• _Aim_:
Copy the entries starting at the line that contains "Select Drop-off for the 'test' warehouse" and ending at the line that contains "pos(57,274)", substituting "depot" for "warehouse" and changing nothing else. Leave the pictures out.

• _Material for the task_:
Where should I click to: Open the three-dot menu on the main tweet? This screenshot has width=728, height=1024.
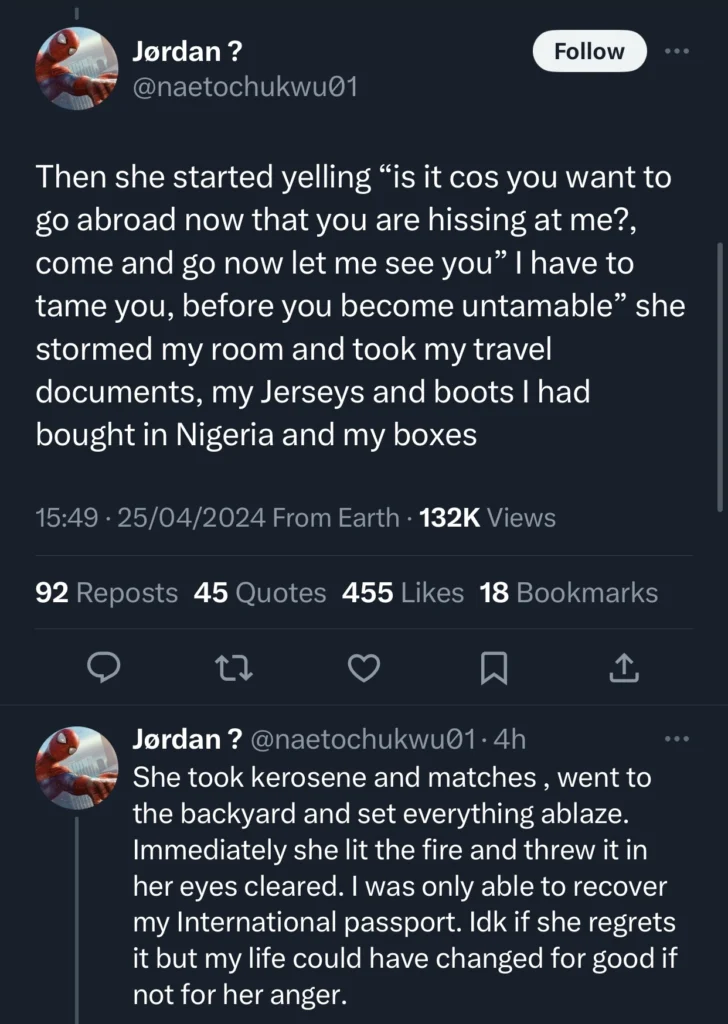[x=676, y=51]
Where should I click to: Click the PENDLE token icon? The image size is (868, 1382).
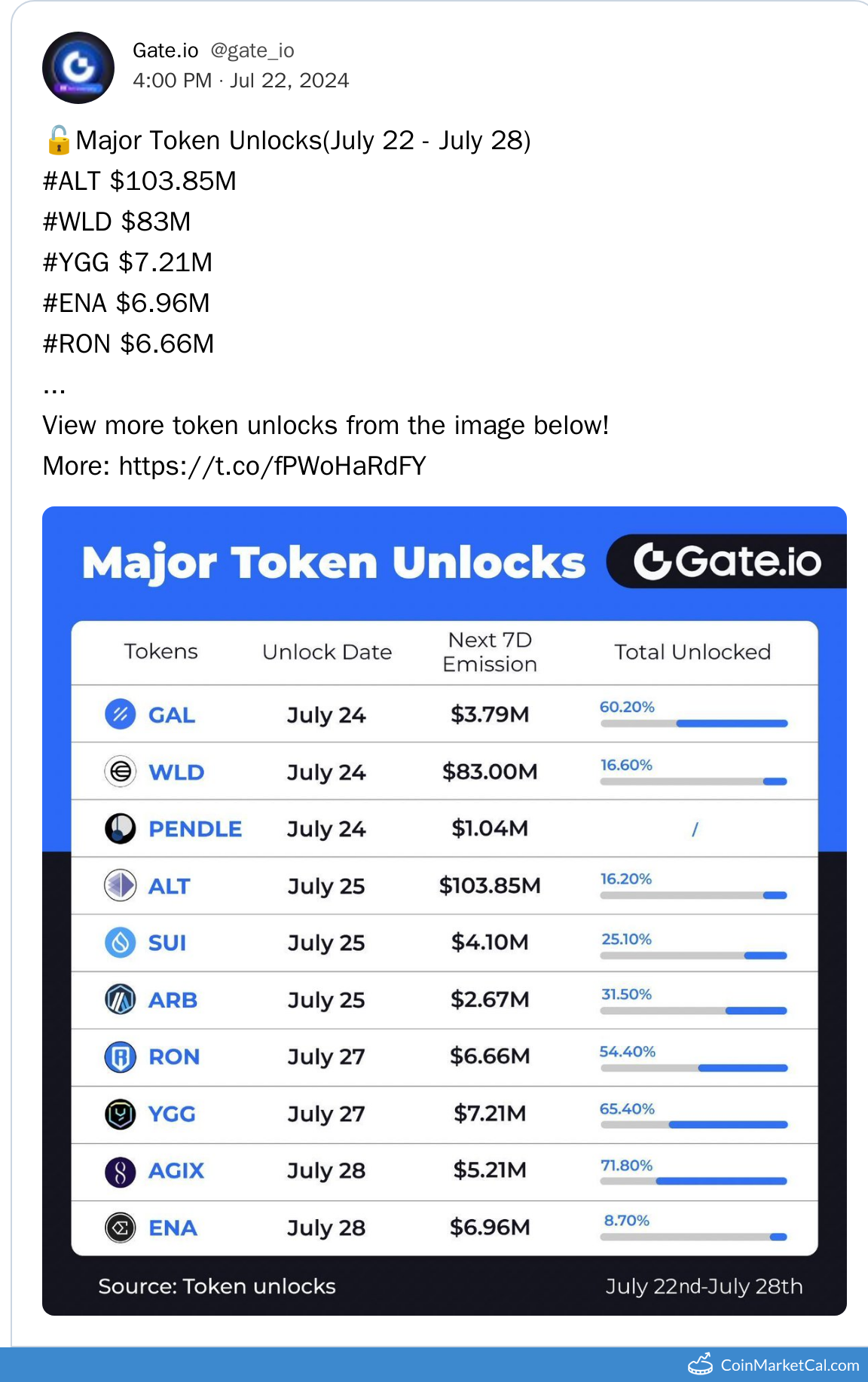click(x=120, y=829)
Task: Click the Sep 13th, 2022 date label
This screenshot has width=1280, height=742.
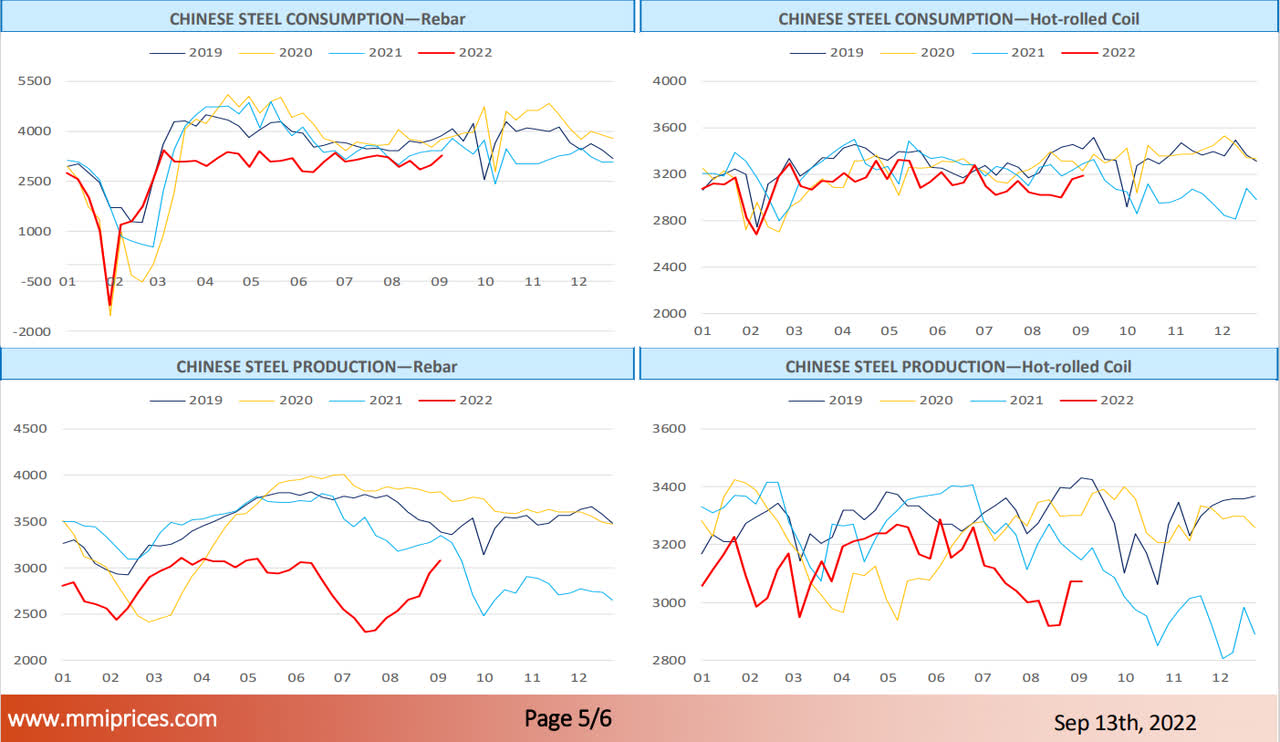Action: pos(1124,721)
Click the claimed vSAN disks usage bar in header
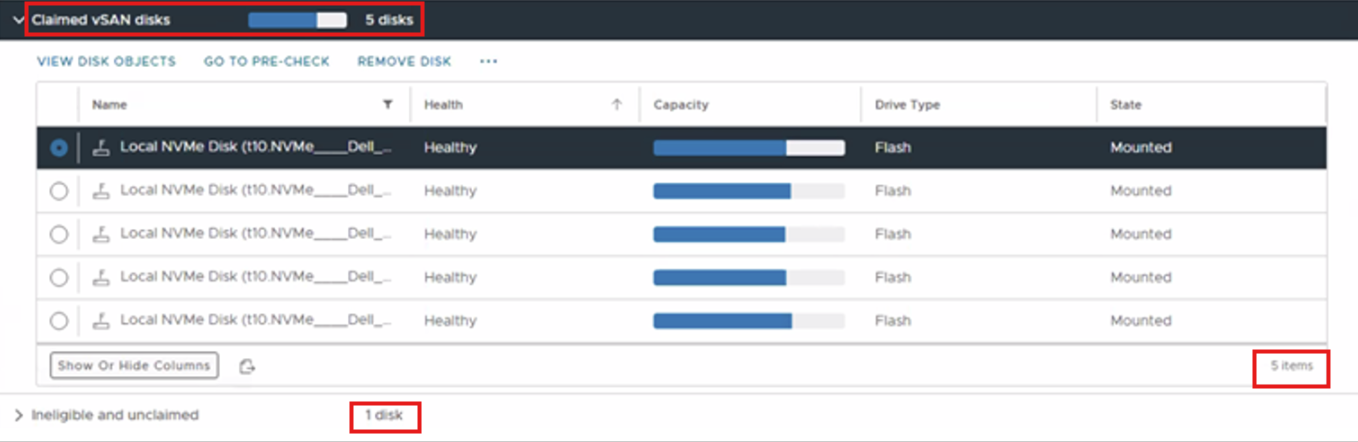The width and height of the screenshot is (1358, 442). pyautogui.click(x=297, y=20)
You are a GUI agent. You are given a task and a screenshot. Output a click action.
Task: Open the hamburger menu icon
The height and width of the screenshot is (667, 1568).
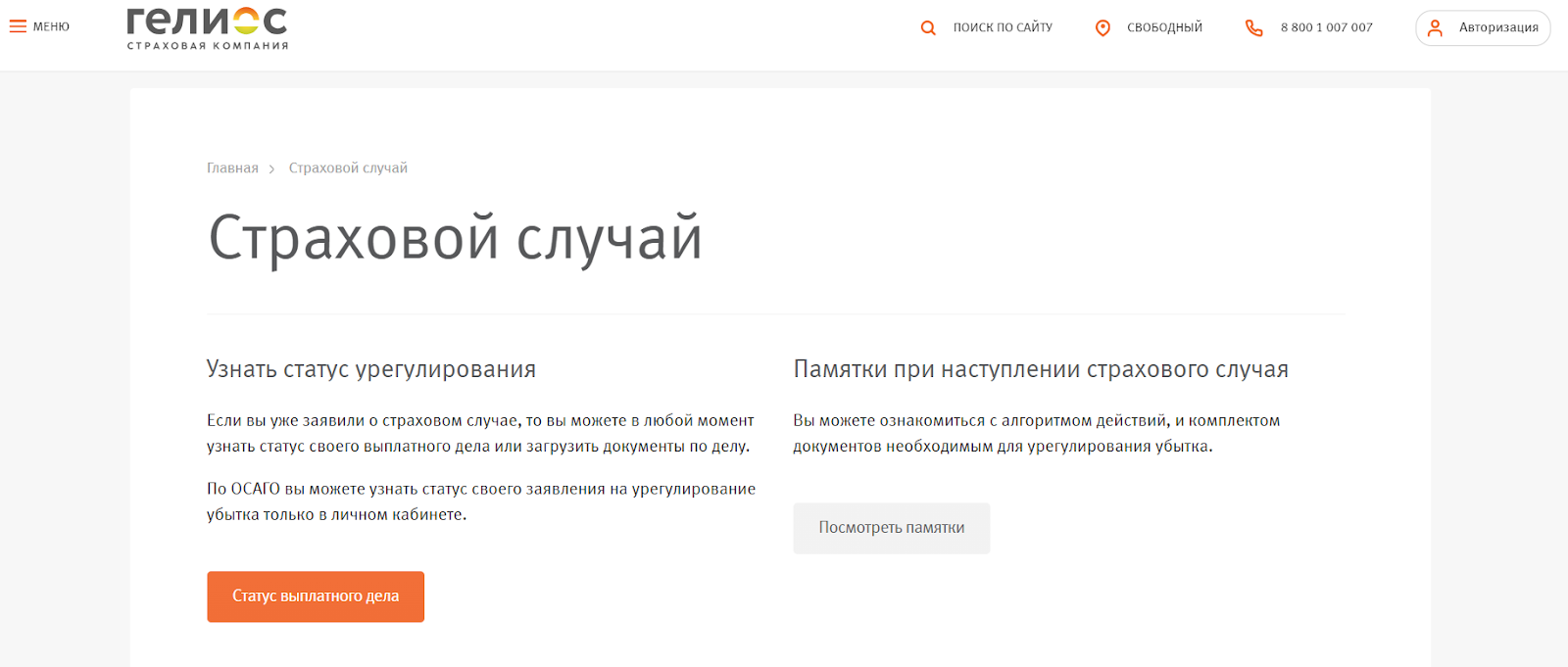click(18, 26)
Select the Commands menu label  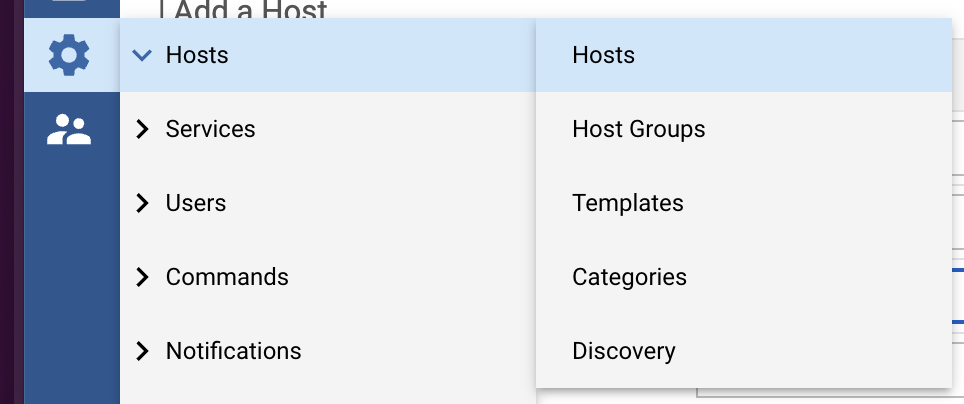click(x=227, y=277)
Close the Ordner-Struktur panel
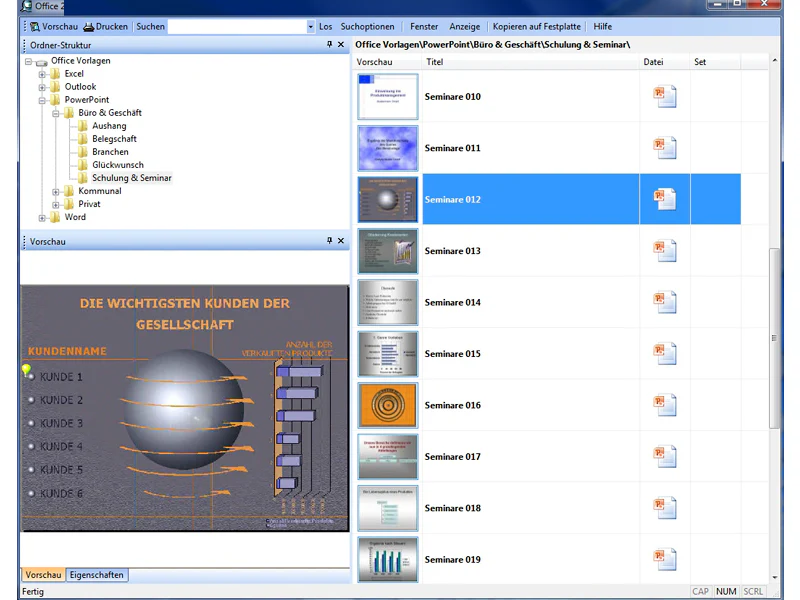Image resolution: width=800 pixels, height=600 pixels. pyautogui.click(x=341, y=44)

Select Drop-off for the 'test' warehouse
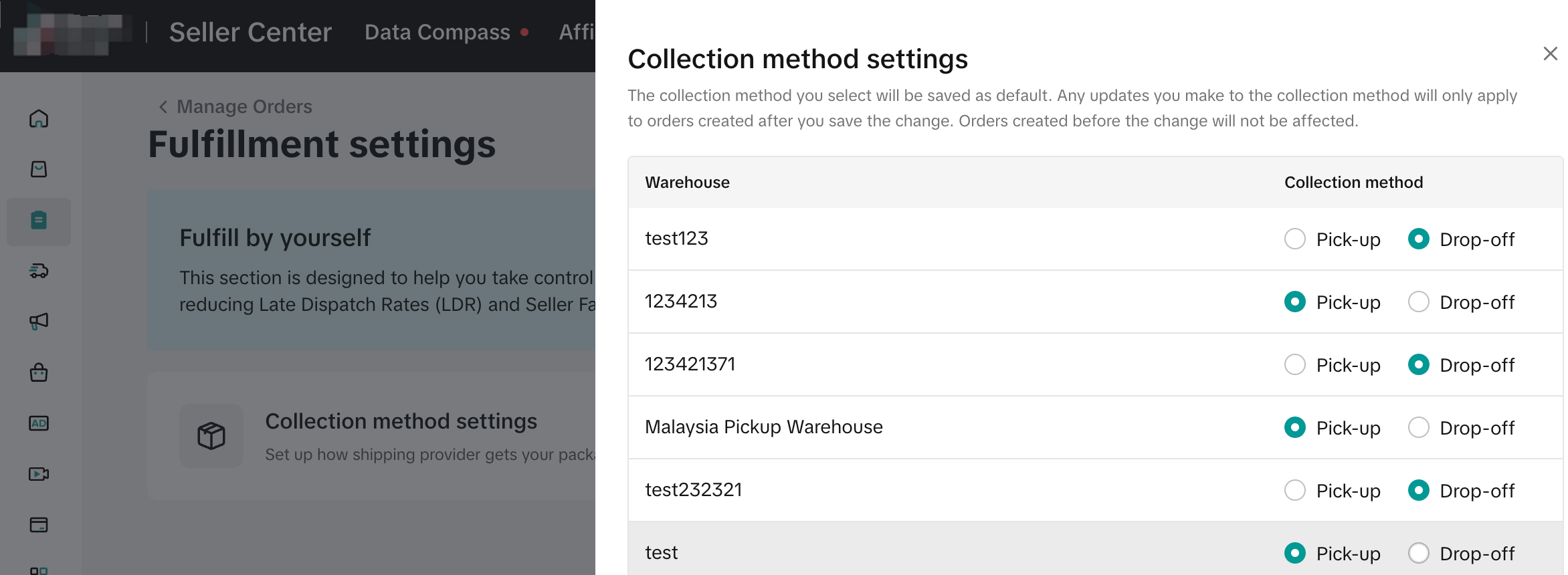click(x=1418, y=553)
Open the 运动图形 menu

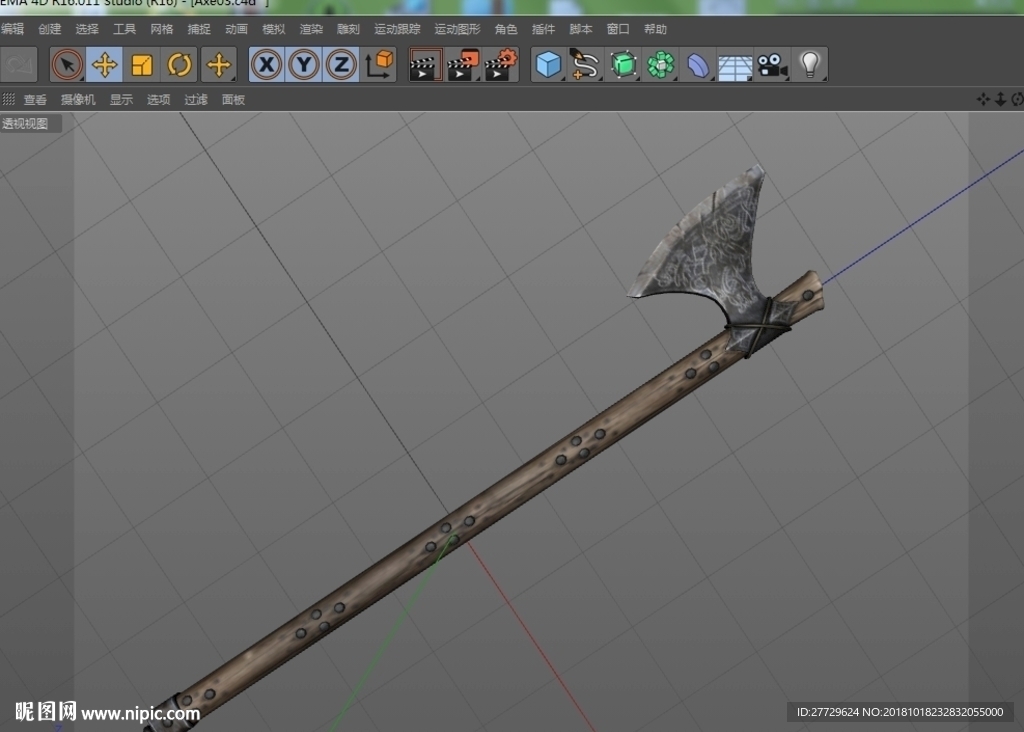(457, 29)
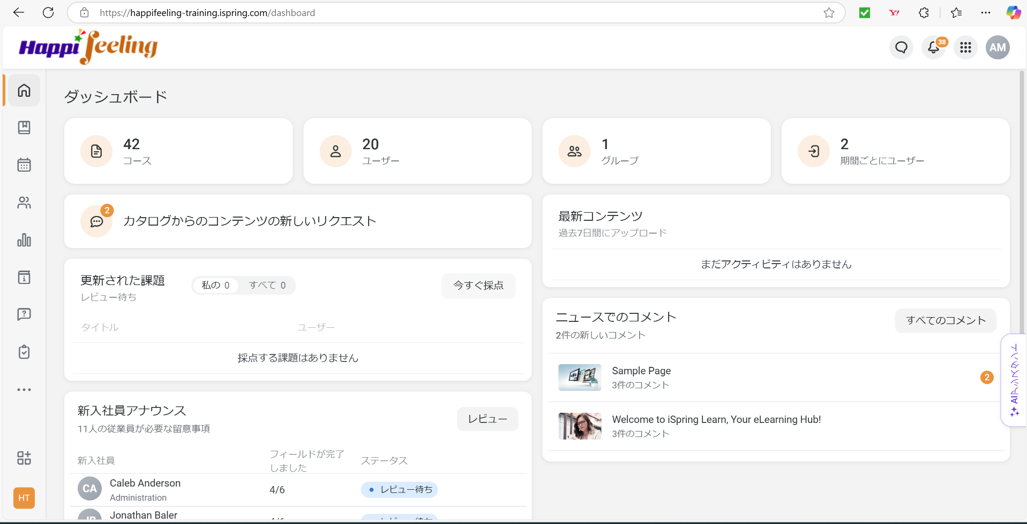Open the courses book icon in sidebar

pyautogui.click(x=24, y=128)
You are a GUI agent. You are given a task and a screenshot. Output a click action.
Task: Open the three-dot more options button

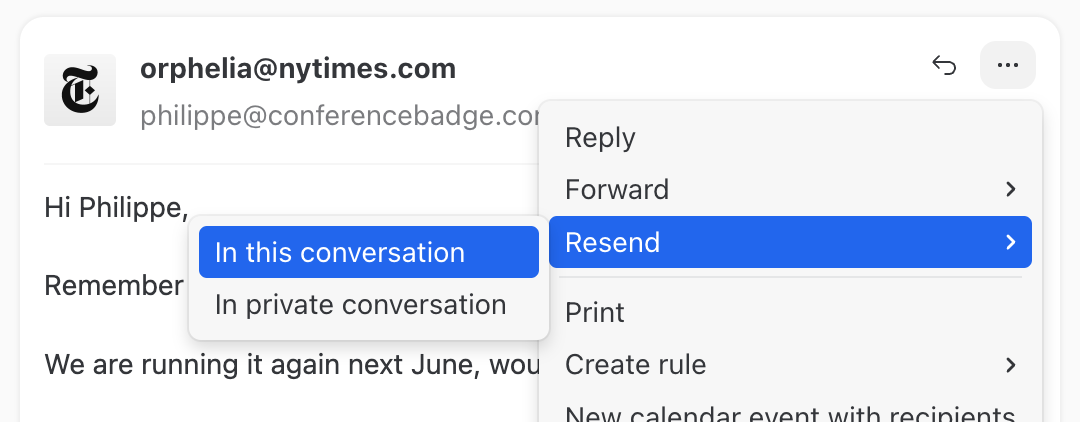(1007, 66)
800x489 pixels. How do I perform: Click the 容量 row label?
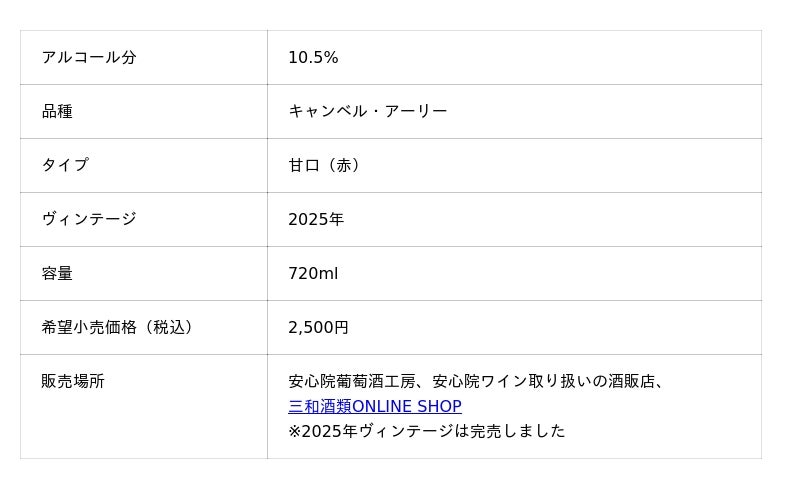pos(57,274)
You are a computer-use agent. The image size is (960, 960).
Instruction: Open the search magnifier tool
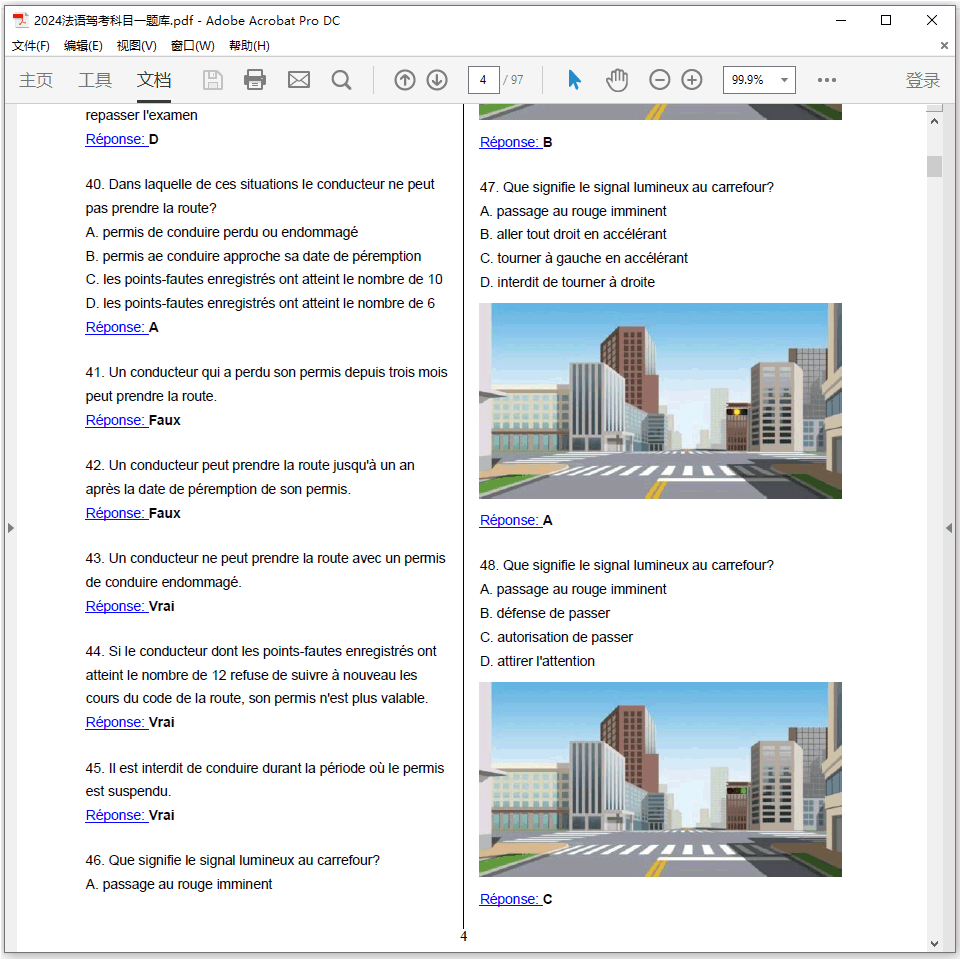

• _The response_:
Select Drop-off for the 'test' depot
click(x=1418, y=553)
Open the 运动图形 menu

(457, 29)
Open the courses book icon in sidebar

pyautogui.click(x=24, y=128)
You are a GUI agent. You are given a task and a screenshot. Output a click action.
Task: Open the three-dot more options button

(1007, 66)
800x489 pixels. How do I perform: Click the 容量 row label?
pos(57,274)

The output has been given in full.